- [Records provided]
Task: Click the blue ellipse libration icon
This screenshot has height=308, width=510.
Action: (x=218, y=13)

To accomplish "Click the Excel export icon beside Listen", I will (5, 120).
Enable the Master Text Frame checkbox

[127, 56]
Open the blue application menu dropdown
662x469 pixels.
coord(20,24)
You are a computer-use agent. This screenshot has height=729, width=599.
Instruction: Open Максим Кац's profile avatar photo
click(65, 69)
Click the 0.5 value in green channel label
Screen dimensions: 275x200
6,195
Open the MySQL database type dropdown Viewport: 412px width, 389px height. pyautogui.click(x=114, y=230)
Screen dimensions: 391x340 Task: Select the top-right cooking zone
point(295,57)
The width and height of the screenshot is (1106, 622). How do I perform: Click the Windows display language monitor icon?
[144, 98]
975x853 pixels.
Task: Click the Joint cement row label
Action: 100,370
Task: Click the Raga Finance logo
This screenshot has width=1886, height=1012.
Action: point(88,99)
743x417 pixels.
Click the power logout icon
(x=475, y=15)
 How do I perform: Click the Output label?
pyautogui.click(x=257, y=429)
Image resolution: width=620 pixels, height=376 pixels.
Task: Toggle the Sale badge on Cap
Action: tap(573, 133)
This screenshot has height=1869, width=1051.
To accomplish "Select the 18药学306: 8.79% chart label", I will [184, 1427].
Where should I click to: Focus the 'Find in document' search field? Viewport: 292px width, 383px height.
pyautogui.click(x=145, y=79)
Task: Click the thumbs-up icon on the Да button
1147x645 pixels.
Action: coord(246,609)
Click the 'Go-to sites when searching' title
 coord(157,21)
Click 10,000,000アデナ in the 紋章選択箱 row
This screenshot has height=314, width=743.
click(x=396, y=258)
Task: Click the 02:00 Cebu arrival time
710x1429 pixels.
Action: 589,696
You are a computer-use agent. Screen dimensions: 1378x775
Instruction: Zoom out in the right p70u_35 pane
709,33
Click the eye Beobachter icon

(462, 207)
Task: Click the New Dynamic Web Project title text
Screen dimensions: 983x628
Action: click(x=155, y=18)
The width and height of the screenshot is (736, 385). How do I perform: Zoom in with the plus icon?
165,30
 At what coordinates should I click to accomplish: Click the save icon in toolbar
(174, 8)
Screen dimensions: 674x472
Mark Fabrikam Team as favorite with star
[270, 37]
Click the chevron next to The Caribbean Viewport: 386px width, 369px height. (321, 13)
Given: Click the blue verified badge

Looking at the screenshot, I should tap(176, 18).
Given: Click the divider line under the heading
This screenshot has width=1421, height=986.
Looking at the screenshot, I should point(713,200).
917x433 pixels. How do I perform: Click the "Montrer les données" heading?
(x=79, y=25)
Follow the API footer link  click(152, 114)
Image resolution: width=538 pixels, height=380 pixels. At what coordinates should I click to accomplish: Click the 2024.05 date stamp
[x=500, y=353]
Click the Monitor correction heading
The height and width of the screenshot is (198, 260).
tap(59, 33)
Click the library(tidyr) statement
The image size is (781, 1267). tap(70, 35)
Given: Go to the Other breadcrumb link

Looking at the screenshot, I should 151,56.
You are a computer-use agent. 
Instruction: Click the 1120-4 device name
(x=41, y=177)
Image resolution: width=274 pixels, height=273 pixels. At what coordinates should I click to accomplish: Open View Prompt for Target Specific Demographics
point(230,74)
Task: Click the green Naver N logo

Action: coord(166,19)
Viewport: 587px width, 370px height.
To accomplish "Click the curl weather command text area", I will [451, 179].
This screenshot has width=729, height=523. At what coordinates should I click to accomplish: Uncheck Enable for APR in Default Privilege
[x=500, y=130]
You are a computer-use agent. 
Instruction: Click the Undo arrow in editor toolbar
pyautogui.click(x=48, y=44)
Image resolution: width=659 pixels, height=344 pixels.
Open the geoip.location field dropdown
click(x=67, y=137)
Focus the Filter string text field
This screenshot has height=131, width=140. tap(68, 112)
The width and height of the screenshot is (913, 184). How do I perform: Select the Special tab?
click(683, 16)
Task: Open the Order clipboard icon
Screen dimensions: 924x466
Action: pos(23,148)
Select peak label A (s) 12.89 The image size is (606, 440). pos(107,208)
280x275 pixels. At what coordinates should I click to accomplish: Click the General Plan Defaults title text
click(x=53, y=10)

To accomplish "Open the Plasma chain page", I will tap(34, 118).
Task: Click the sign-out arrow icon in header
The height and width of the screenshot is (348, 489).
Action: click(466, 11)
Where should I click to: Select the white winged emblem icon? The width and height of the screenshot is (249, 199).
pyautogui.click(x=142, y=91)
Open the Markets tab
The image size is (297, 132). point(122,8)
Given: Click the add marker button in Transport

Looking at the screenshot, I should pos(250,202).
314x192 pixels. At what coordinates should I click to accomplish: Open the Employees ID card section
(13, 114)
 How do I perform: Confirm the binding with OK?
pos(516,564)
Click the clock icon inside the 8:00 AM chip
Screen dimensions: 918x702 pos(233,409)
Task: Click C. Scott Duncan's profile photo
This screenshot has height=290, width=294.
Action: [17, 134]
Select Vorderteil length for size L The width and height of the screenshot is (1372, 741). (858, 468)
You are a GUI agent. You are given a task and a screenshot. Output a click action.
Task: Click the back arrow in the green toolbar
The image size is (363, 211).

- [Brief] What belongs in the answer is the line with "Task: Click C. Scott Duncan's profile photo" plus every later line of the listing, copied word for word and nothing besides.

- [Solved problem]
Task: Click C. Scott Duncan's profile photo
This screenshot has height=290, width=294.
Action: [17, 134]
Select Vorderteil length for size L The width and height of the screenshot is (1372, 741). (858, 468)
You are a GUI agent. You are given a task and a screenshot. Output a click action.
Task: Click the back arrow in the green toolbar
The image size is (363, 211).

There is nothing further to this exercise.